→ Reading text
● ● ● ● ● ● ●
Spending time in the saddle runs in Trent Peterson’s blood.
Over a century ago, his great-great Grandfather was a packer in the North Cascades who helped found the town of Rosyln, Washington where he owned the livery stable. But Peterson took a circuitous route to his position as the head packer and manager for Rainbow Pack Outfit in the Eastern Sierra Nevada Mountains. Born and raised in Bellingham, Washington, he was first introduced to the packer’s way of life in 2005 after working as a fisheries biologist. He loved it, but he didn’t decide to make it his full-time occupation until 2014 after a stint making award-winning wines.
“I thought to myself, well, I'm always looking for reasons to go into the mountains with my horse or go on a pack trip,” he says. “Why not go back to the thing that has always felt natural to me?”
During a trip to the Sierra Nevada in 2015 he first set his eyes on the mountains he now calls home while scouting the area for a planned horse traverse of the Pacific Crest Trail. A fundraising expedition dedicated to his recently passed father that he completed it in 2017. He settled into an area next to the Sequoia & Kings Canyon National Parks that offered access to the remote landscapes and rugged country that he loved. He often is gone for weeks at a time working as a Forest Service Packer and lives a mountain man way of life, living and packing in the mountains in the summer, and building lightweight packer saddles in the winter.
But, his outfit, like most other guiding services, has taken a harsh hit over the last several years. First, the pandemic stopped all business in its tracks. Then this year’s fires forced the closure of all National Forests in California at the end of August, effectively canceling a large portion of Rainbow’s business. “Pack outfits need to make enough money during the summer to pay the bills for the rest of the year,” he says.
Luckily for Peterson, his outfit also had a contract to supply trail crews & rangers deep within the remote regions of the park which was still open, so they have been able to keep working. They are hoping that their success with government contracts might just be a roadmap to the future for themselves and other small pack outfits. “These government contracts are hugely attractive because it’s a secured income,” he says. “It’s a positive for the government as well. They get the services of a commercial outfit with good animals and a packer that knows the terrain. Plus, they often save large amounts of money by us ferrying in supplies to the remote crews instead of flying them in and it keeps within the Wilderness Act of 1964.”
He can see a day when pack outfits supplement their traditional income by keeping trail crews, rangers, and fire crews supplied, plus providing a service to bring out their gear and equipment by the use of primitive technology. “People often forget that the Packer and their mules that built the trails, and thus the trails were built for the mule. Mules are just as iconic with the wilderness as Smokey the Bear,” he says. “Mules do what machinery cannot, keeping the wild places wild—it’s a way of life, not a job and one that gets into your blood.”
● ● ● ● ● ● ●
→ What to work on
Return the passage from the profile of the pack outfit manager between "During a trip" and "in the winter.", inclusive, copying it word for word.
● ● ● ● ● ● ●
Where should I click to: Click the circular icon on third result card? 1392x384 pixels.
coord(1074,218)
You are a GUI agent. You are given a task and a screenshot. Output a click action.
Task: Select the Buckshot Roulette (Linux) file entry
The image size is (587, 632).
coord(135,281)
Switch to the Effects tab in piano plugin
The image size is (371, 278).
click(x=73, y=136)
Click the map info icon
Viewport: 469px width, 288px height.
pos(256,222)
● ● ● ● ● ● ●
→ Solution to the problem
During a trip to the Sierra Nevada in 2015 he first set his eyes on the mountains he now calls home while scouting the area for a planned horse traverse of the Pacific Crest Trail. A fundraising expedition dedicated to his recently passed father that he completed it in 2017. He settled into an area next to the Sequoia & Kings Canyon National Parks that offered access to the remote landscapes and rugged country that he loved. He often is gone for weeks at a time working as a Forest Service Packer and lives a mountain man way of life, living and packing in the mountains in the summer, and building lightweight packer saddles in the winter.